見知らぬ土地で見知らぬ紳士について行くか、見知らぬ土地を1人で彷徨い続けるか決めかねていると、
「此処はモンスターも多く出るし、行く所もないのだろ?」
確かに行く所はない!
と言うか、此処が何処だか解らない。ってか、やっぱりモンスター出るんだ。
レッツ ファンタジー!
「確かにそうね。言葉に甘えさせてもらいます。そうだ。名前は?」
「これは失礼した。私の名は リオーネ アメジスト。一応公爵だよ」
「アメジスト公爵?」
公爵って、どの辺の地位になるの?
「リオーネで構わないよ。
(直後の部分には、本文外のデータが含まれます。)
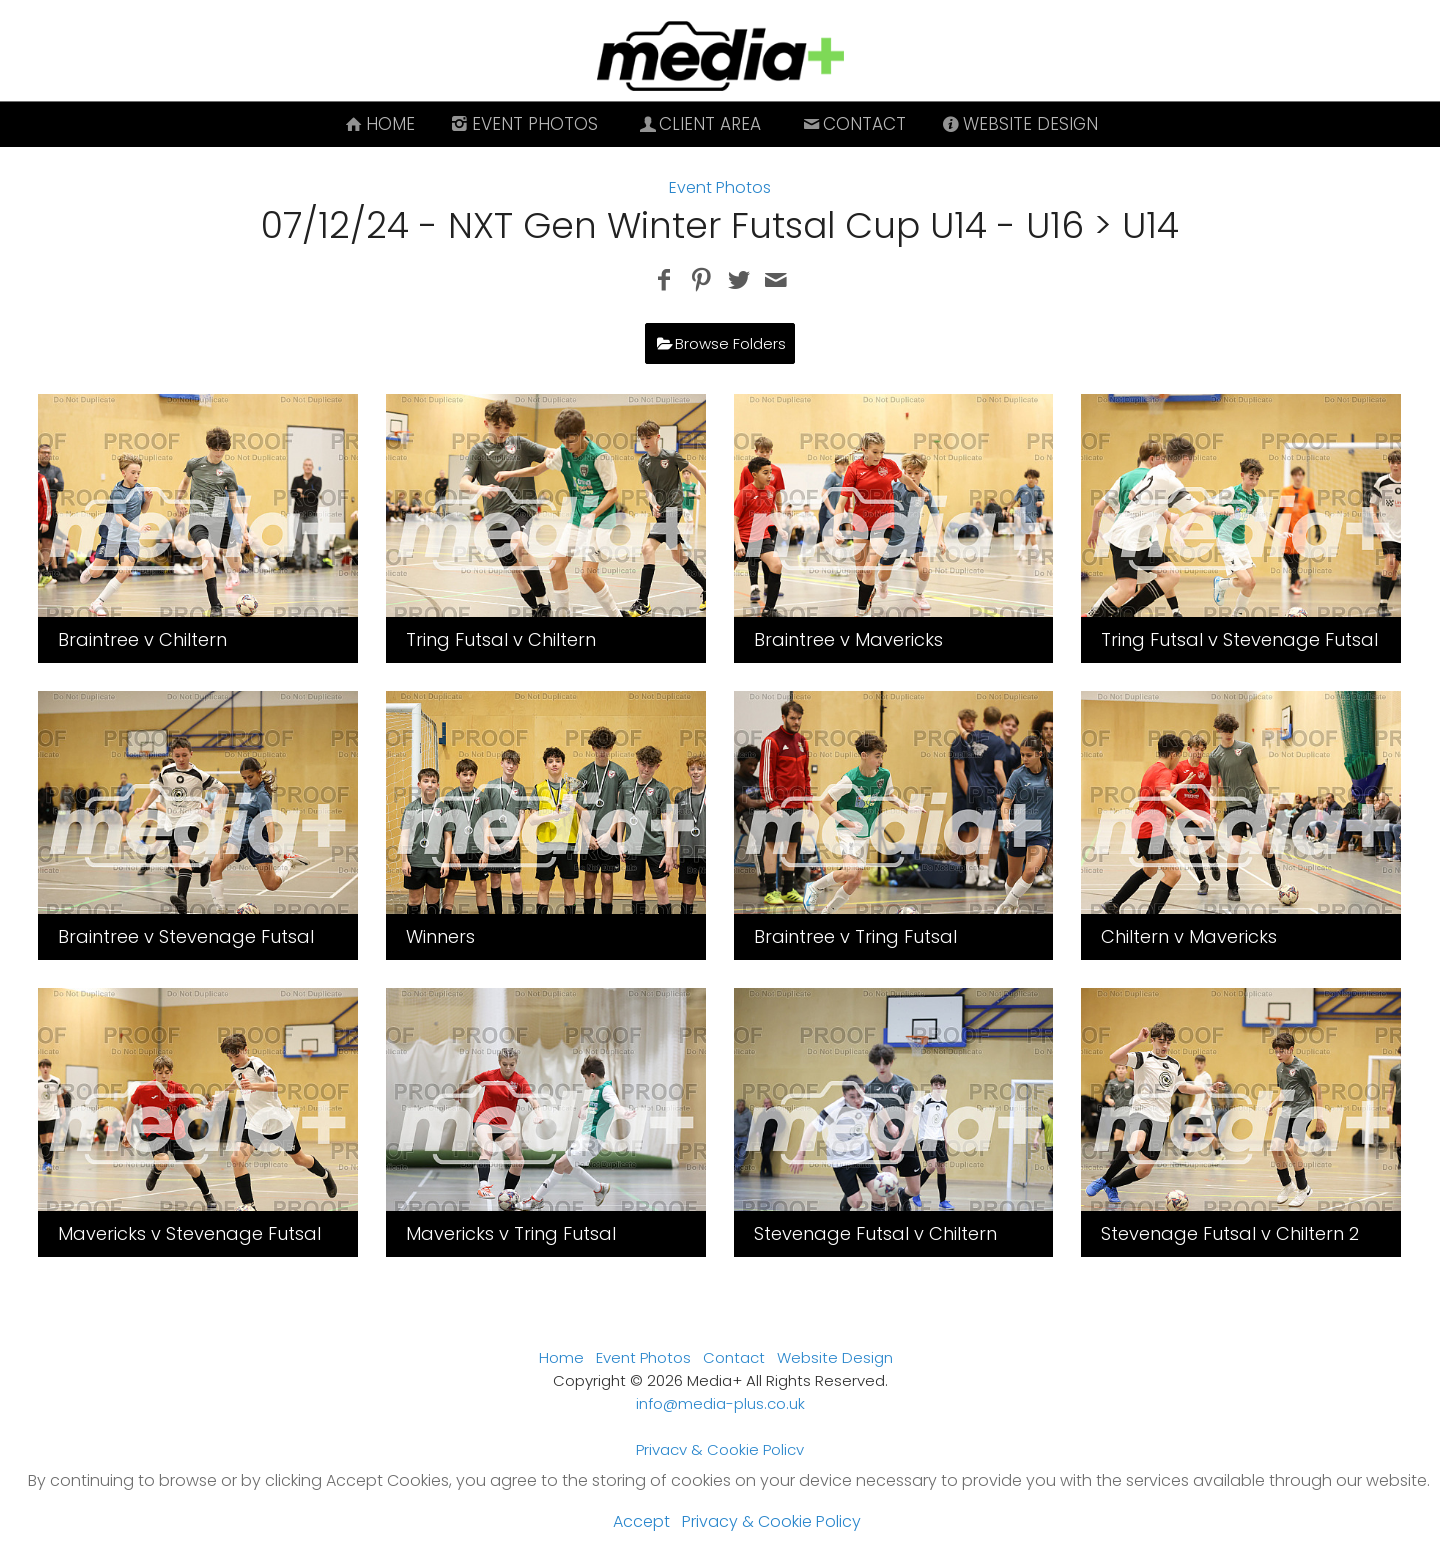 This screenshot has width=1440, height=1547. I want to click on Privacy & Cookie Policy, so click(720, 1449).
こんな所で出逢ったのも何かの縁だからね」
「私は 高遠 雪凪。此処が何処で、何処から来たかも、何をしてたかも思い出せないの」
キョロキョロと辺りを見渡して見ても何も変わる訳ではないが、つい見てしまう。
「落ち着くまで我が屋敷に居ると良い。部屋は腐るほど余っているからね」
「ありがとうございます」
「そろそろモンスター達が匂いを嗅ぎつけたようなので、乗りたまえ」
「えっ!カッコいい」
見た目ハイエナっぽいのに、背中には黒のたてがみ、体はシマシマ模様、ライオンの餌横取りしてシマウマ食べるから呪われたのか?と聞きたくなるような姿の生き物達に取り囲まれていた。
「感心している場合ではないよ」
「あっ、ごめん!」
急いで馬車に乗ると、凄い速さで走り出した。馬車ってもっとゆっくり走るものだと思ってた。それに中は全然揺れてない。
ジロジロと馬車の中を見渡せば、
「珍しいのかい?」
「ん?そうだね。初めで乗ったから」」
「初めて?」
「そう。もっと揺れるもんだと思ってた」
「昔はそうだったけどね。魔法で少し弄ってあるからうちの馬車は早いし、揺れたりしないよ」
「へぇ、凄いんだ」
やっぱこの世界は魔法でなりたってるんど。なら使い方を教わった方が賢明かな。この世界の人間じゃない私に魔法が使えるかは謎だけど。
「え〜と」
「何だね?」
「魔法とかの使い方も全く解らないんだよね。だから暇な時で構わないから教えてもらえないかな?」
「全く覚えていないのかい?」
《心配だ》と顔に書いてありそうな程リオーネは顔を曇らせる。
「暇な時だけで構わないから」
私まで暗くなってしまったからなのか、リオーネは明るく笑ってくれた。
「いつでも構わないよ。私も此方には休暇を取るために帰って来ただけだからね」
「ありがとう」
「そう言えば、君のスキルは何だね?」
「スキル?」
「ステータス画面と言えば見えると思うよ。悪いが他人の画面は見えなくてね」
「ああ。それなら固定がシールドで、残りがサーチとレンタルだったかな」
「レンタル?」
「何かを借りたりするんだろうけど、使い方が解らないかな」
「私も多くの能力者を知っているが、初めて聞くスキルだね。取り敢えずそれは後回しにして、サーチは何を何処まで詳しく調べられる?」
「さっき現在地は?って聞いたけど無理だった」
「ん〜、探索系ではないようだね」
リオーネは何かを考えながらキーボードを叩いている。改めて見ると他人に見えないパソコンって異様な光景に見えて笑ってしまった。
「やはりどの冒険者とも該当しないね」
「何してるの?」
「私は冒険者のデータを管理してるからね、すぐに調べられるんだよ。一応これでも管理者だからね」
「へぇ〜」
その時の私には、目の前にいるこの男性がどれだけ凄い男か解らなかった。
「一先ず、食事にしよう」
外を見れば立派な屋敷の前についていた。
「いかにも貴族の屋敷だね」
「アメジスト公爵だからね」
リオーネに案内されて屋敷に入ると、何人ものメイドさんに出迎えられた。